Dieselgate, Volkswagen accordo in Usa da 14 miliardi.

Flavio Pompetti ·

New York - Non sono 10 ma 14, i miliardi di dollari che la Volkswagen propone di pagare ai suoi clienti americani e alle agenzie ambientaliste, truffate da i diesel "ecologici" che in realtà emettevano quantità esponenziali di materiali inquinanti rispetto ai massimi consentiti dalla legge.

Dieci miliardi solo per riacquistare le auto

L’agenzia Bloomberg ha anticipato ieri i termini della proposta che i legali della casa tedesca presenteranno oggi al tribunale californiano che si sta occupando della vicenda. Se il giudice Charles Breyer che lo presiede la accetterà, dovrà poi stabilire i tempi di una pubblica audizione durante il quale il dettaglio potrà essere ancora modificato su richiesta del pubblico interessato, prima che l’accordo sia definitivo. Il testo originale prevede il pagamento di 2,7 miliardi di dollari in favore dell’Epa, e 10 miliardi per il riacquisto delle auto al valore che queste avevano al momento dello scoppio dello scandalo, più un compenso dai 5 ai 10.000 dollari in contante a titolo di risarcimento del danno. Gli ultimi due miliardi che la casa propone di spendere sarebbero destinati alla ricerca e lo sviluppo di nuovi modelli di motori di reale profilo ecologico.

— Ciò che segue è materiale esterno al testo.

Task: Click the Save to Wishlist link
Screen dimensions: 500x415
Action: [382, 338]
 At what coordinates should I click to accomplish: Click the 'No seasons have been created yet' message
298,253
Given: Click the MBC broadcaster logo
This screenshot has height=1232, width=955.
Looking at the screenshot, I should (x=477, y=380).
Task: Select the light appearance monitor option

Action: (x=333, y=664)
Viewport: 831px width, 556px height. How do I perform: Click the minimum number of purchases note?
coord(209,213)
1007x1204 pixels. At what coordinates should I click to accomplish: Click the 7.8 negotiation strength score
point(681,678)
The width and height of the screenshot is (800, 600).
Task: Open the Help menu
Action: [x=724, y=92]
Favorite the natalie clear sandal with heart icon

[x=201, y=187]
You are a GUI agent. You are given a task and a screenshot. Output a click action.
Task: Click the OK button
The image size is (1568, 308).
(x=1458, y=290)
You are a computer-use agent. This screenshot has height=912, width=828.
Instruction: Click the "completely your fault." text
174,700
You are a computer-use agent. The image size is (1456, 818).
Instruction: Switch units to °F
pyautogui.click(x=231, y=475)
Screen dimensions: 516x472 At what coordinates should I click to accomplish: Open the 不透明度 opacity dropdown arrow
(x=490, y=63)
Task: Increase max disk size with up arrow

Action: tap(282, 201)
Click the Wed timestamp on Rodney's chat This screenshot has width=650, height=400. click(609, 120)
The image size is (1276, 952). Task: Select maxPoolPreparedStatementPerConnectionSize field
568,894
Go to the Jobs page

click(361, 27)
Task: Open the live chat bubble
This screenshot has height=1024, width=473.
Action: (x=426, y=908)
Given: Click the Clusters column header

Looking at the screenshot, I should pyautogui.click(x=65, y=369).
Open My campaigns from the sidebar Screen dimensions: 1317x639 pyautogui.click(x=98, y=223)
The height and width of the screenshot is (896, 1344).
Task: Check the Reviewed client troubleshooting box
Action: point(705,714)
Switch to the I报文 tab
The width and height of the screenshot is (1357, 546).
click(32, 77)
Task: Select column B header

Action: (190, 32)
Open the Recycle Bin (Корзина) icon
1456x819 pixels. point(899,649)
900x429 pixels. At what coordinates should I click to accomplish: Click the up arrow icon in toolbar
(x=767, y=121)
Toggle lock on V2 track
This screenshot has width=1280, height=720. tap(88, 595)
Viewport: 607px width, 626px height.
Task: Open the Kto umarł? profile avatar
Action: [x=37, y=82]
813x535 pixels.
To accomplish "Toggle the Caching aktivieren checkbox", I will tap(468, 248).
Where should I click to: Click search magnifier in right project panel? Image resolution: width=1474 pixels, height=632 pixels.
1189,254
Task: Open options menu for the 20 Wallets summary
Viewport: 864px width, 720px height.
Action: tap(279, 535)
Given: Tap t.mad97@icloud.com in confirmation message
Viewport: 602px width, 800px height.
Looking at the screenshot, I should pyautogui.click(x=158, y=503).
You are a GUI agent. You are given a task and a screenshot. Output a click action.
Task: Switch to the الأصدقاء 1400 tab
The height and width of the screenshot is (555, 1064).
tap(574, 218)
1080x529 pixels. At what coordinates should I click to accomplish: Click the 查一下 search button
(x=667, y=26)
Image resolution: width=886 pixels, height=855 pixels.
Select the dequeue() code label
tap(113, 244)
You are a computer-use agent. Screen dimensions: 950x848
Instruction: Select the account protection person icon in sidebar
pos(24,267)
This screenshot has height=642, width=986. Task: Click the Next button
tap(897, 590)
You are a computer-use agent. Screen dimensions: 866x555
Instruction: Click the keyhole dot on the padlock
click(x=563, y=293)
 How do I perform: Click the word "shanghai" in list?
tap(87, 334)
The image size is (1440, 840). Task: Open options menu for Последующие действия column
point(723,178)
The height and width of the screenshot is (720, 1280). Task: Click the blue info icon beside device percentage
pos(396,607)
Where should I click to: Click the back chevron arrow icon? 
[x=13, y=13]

Accettare l'offerta o riparare le auto?

I possessori di 470.000 vetture equipaggiate con il diesel da due litri dovranno ora decidere se accettare l’offerta di riacquisto o chiedere una riparazione a spese della casa. Quest’ultima strada tuttavia è tutt’altro che chiara. Al momento non si conoscono interventi di riparazione proposti dalla Volkswagen che l’agenzia per la sicurezza stradale abbia convalidato. E anche se ce ne fossero, il risultato sarebbe forse talmente punitivo per la motorizzazione delle auto da lasciare nelle mani dei clienti vetture dalle prestazioni poco desiderabili e competitive nella guida.

L'accordo non chiude la vicenda

La proposta tra l’altro non risolverebbe l’intera faccenda. Dall’accordo restano tagliati fuori i diesel da tre litri che erano equipaggiati con una diversa versione del software che leggeva valori delle emissioni truccati nel corso delle ispezioni, e gli altri 85.000 diesel montati su altri modelli Volkswagen e Porsche che hanno lo stesso dispositivo a bordo. E mentre Wolsburg sarà impegnata a trovare una soluzione per questi ultimi, scatteranno gli altri procedimenti giudiziari in via di preparazione. Tra questi, un’inchiesta criminale aperta dal ministero di Giustizia americano, una denuncia da parte del ministero per il Commercio, e poi le singole inchieste avviate dalle procure generali di 42 stati, oltre al distretto di Columbia e al Porto Rico.